EXPLORE THE MATERIAL.
1/ According to the licensing text, how long before opening must a food business register with the local authority?
2/ In the licensing text, take the part starting at "In all of the above" and ending at "the intended activities.", and change "lawyer" to "solicitor".

Food & Drink, Entertainment

If you want to run a business selling food or drink, and alcoholic drinks in particular, there are strict licensing requirements to comply with. It’s a criminal offence to carry out licensable activity without having a licence to do so.


These are requirements for the premises themselves (whether a temporary pop-up food stall, food van, fixed restaurant, pub, club etc.), including health and safety standards, but also for you as business owner to ensure you are entitled to run the business. For example, food businesses must register with the local authority a minimum of 28 days before opening.  Similarly, premises selling alcohol or hot food and drink between 23.00 and 05.00 need to be licensed before opening to trade.  Conditions of a licence may vary depending on the proposed time of day, size of venue and proximity to residential buildings amongst other things.

You may also need to consider other issues, such as planning consent and highways consent to place tables and chairs on the street.


Gambling, Competitions & Free Draws

If your business concept involves gambling, or even a competition as part of a promotional campaign, this may entail additional licensing requirements.  For example, it can be a criminal offence to charge individuals to enter a draw, where the prize is chosen at random. This is a very complex area of law and criminal sanctions apply, so it would be a good idea to obtain professional legal advice before launching any business which could involve gambling.


Specialist Activities

Specialist activities including looking after children, handling animals (for example running a pet shop) or preparing or selling medicines etc. all require licences.  Many licences may also require you to have appropriate certification or approval from the relevant regulatory body governing your profession or trade.  



Usually, you need to apply to your local authority for the licence. Failure to obtain the relevant licences - or to comply with their requirements or to renew when needed - can lead to substantial fines and perhaps revocation of the licence and to having your business shut down.


To work out which of these licenses may be relevant to your business, you can search for the ’licence finder’ on the government’s website.


Other Commercial Licences

The term ’commercial licence’ is also sometimes used in relation to licences under intellectual property rights (copyright, trade marks, patents, etc.) to use creations, brands or technologies.  Here, 'commercial' is used to distinguish the intended use as business use for profit rather than ‘personal use.’  See Copyight, Etc. and Licensing Your Creations, Technologies & Brands for more on this.


Also a ‘commercial business premises licence’ could refer to the leasehold arrangements under which the owner of a building, the landlord, makes all or part of it available to a business to use as their offices, warehouse or other business premises.


In all of the above situations, engaging a lawyer to advise and assist with the negotiations will help you avoid any legal risks and maximise the value you can get out of the arrangement.

You should also think about ensuring you have appropriate insurance in place to cover your premises as well as you personally and your staff for the intended activities.

PROVIDED DATA.
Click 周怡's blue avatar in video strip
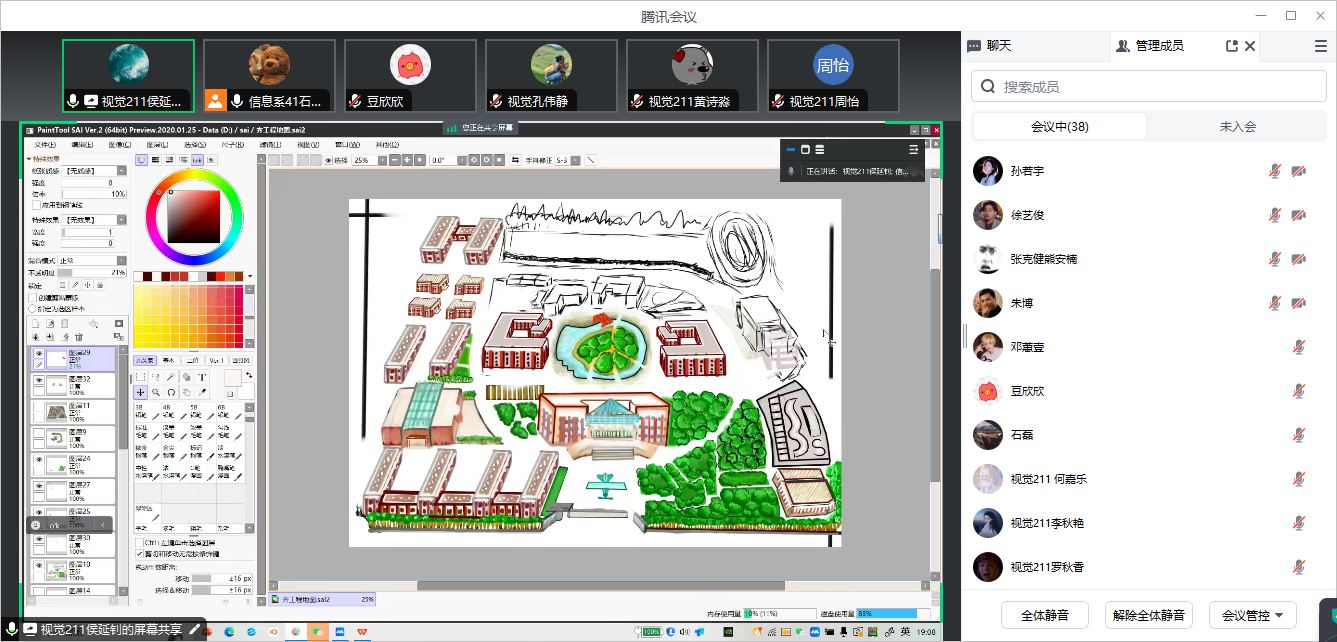 click(x=832, y=66)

EXERCISE SOLUTIONS.
1/ At least 28 days before opening.

2/
In all of the above situations, engaging a solicitor to advise and assist with the negotiations will help you avoid any legal risks and maximise the value you can get out of the arrangement.

You should also think about ensuring you have appropriate insurance in place to cover your premises as well as you personally and your staff for the intended activities.